Megumi glanced around. "It's an archive. They're always like this."

"No," Haruto said quietly. "It feels like it's trying to be."

They moved deeper. Footsteps echoed inconsistently—sometimes too loudly, sometimes not at all. Megumi marked their path automatically, counting turns, exits, fallback routes.

Then he realized he'd stopped marking one.

He frowned, retracing his steps mentally.

Did we pass the east wing yet?

"Megumi," Haruto said.

"What?"

"You just walked past the same cabinet twice."

Megumi stiffened. "No, I didn't."

Haruto pointed. The label read Education Records — 1998–2002.

They'd passed it already. Megumi was sure of it.

A thin chill crept up his spine.

"That's not possible," Megumi said, more to himself than Haruto.

Haruto crouched, brushing his fingers against the floor. "It's not looping. It's… thinning."

Megumi didn't like that wording. "Define."

"Think of memory like weight," Haruto said. "If no one remembers a place, it gets lighter. Easier to move. Easier to misplace."

A file slid from a shelf nearby and hit the floor with a dull thud.

Both of them turned.

The folder lay open, its pages blank.

Megumi reached down, frowning deeper as he flipped through it. "There should be something here."

"There was," Haruto said.

The lights flickered—once, sharply.

For a split second, the aisle ahead looked shorter.

Megumi straightened. "This curse—"

He stopped.

The word he'd been reaching for didn't come.

Haruto looked up at him, smile gone entirely.

"Megumi," he said carefully. "Why did you just stop talking?"

Megumi opened his mouth.

Closed it.

"…Why are we here?"

The archive hummed softly, as if pleased.

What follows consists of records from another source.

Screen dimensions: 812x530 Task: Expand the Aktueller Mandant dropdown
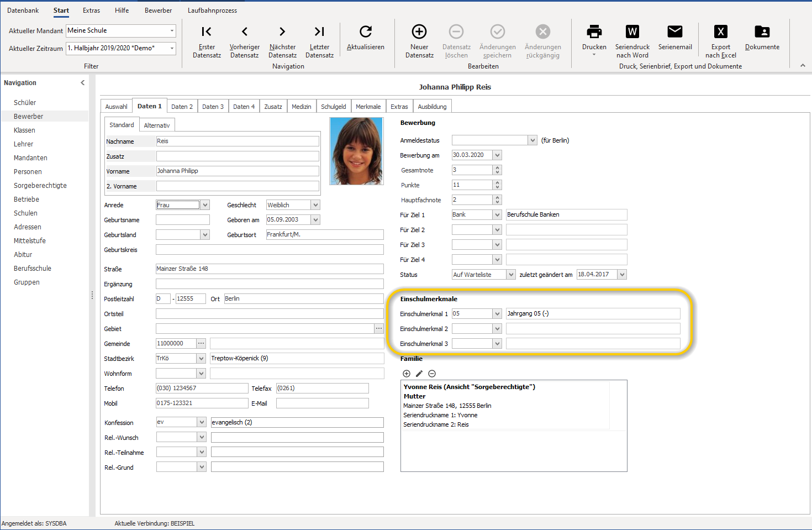coord(172,31)
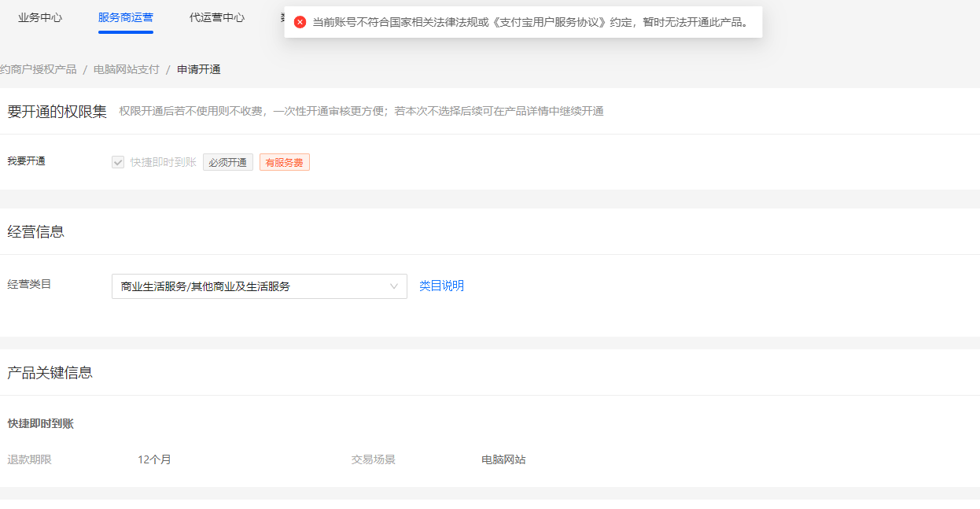The image size is (980, 509).
Task: Switch to the 业务中心 tab
Action: pyautogui.click(x=40, y=17)
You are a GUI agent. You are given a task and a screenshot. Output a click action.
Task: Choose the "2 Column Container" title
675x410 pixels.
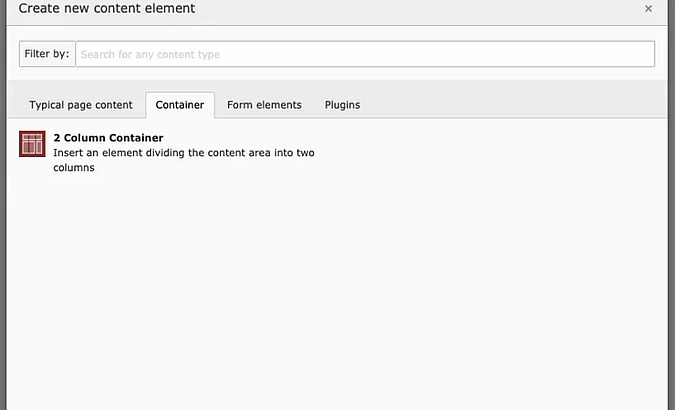108,138
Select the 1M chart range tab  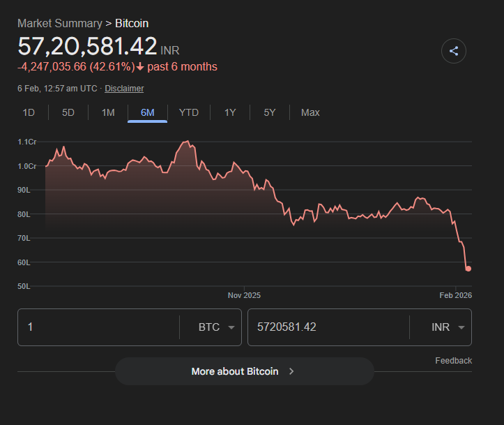[108, 112]
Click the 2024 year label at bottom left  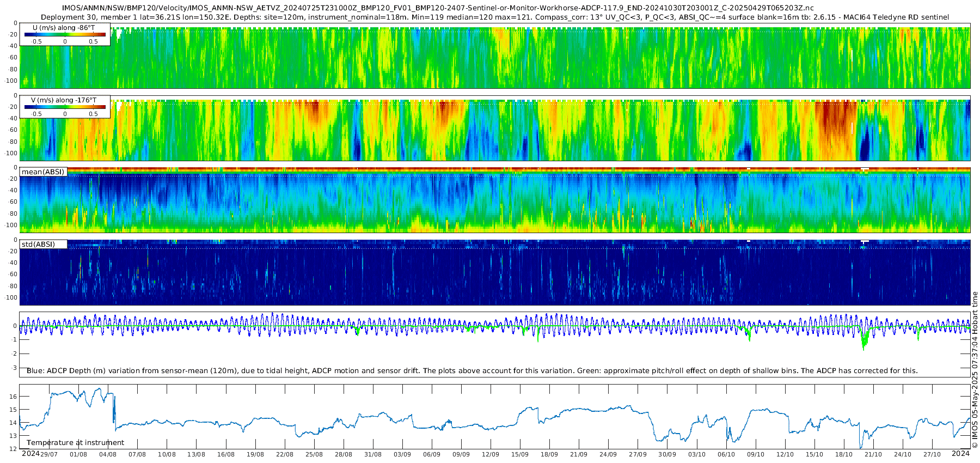coord(30,454)
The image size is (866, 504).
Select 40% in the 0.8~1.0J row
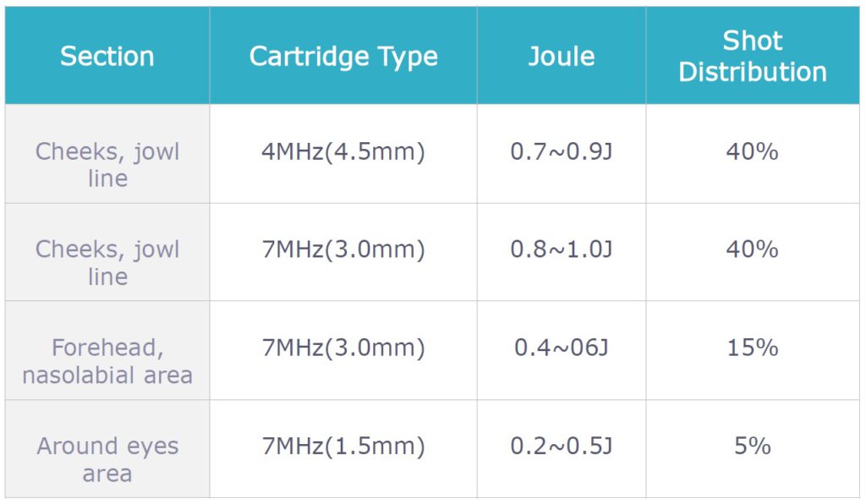[753, 250]
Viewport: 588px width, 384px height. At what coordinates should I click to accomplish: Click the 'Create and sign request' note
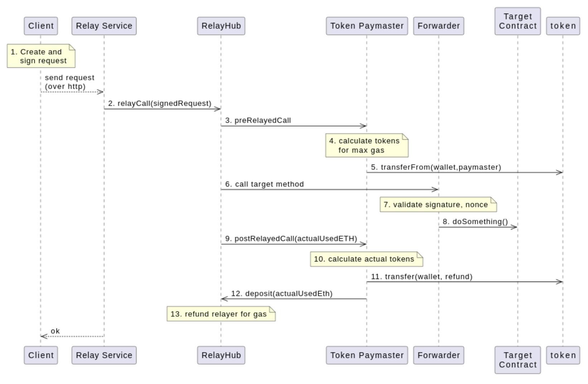point(41,56)
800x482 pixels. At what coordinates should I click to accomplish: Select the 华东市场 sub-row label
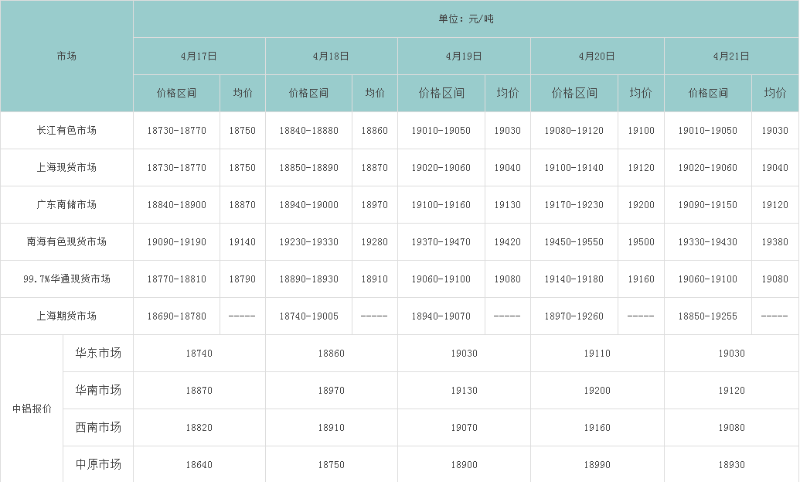click(98, 353)
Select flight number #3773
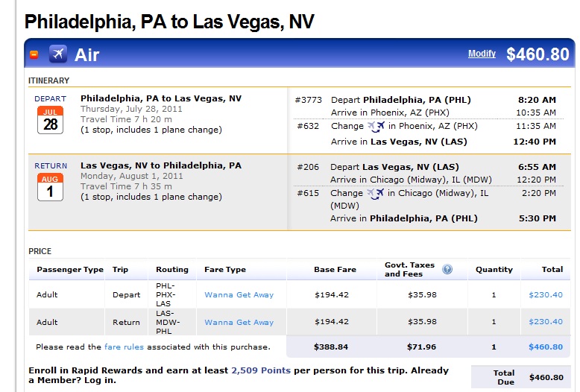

Megumi didn't like the silence after his question.

"Why are we here?"

The words echoed too long, stretching thin before dissolving into the hum of the lights. He searched his memory immediately—mission briefing, location, objective—but it felt like reaching into water and coming back with air.

Haruto stood very still.

"You know why," Haruto said, carefully, like he was approaching a skittish animal. "You told me on the way here."

Megumi frowned. "I did?"

"Yes."

"…About what?"

That was wrong. Megumi knew it was wrong. The certainty sat in his chest like a lodged shard, even as the details refused to surface.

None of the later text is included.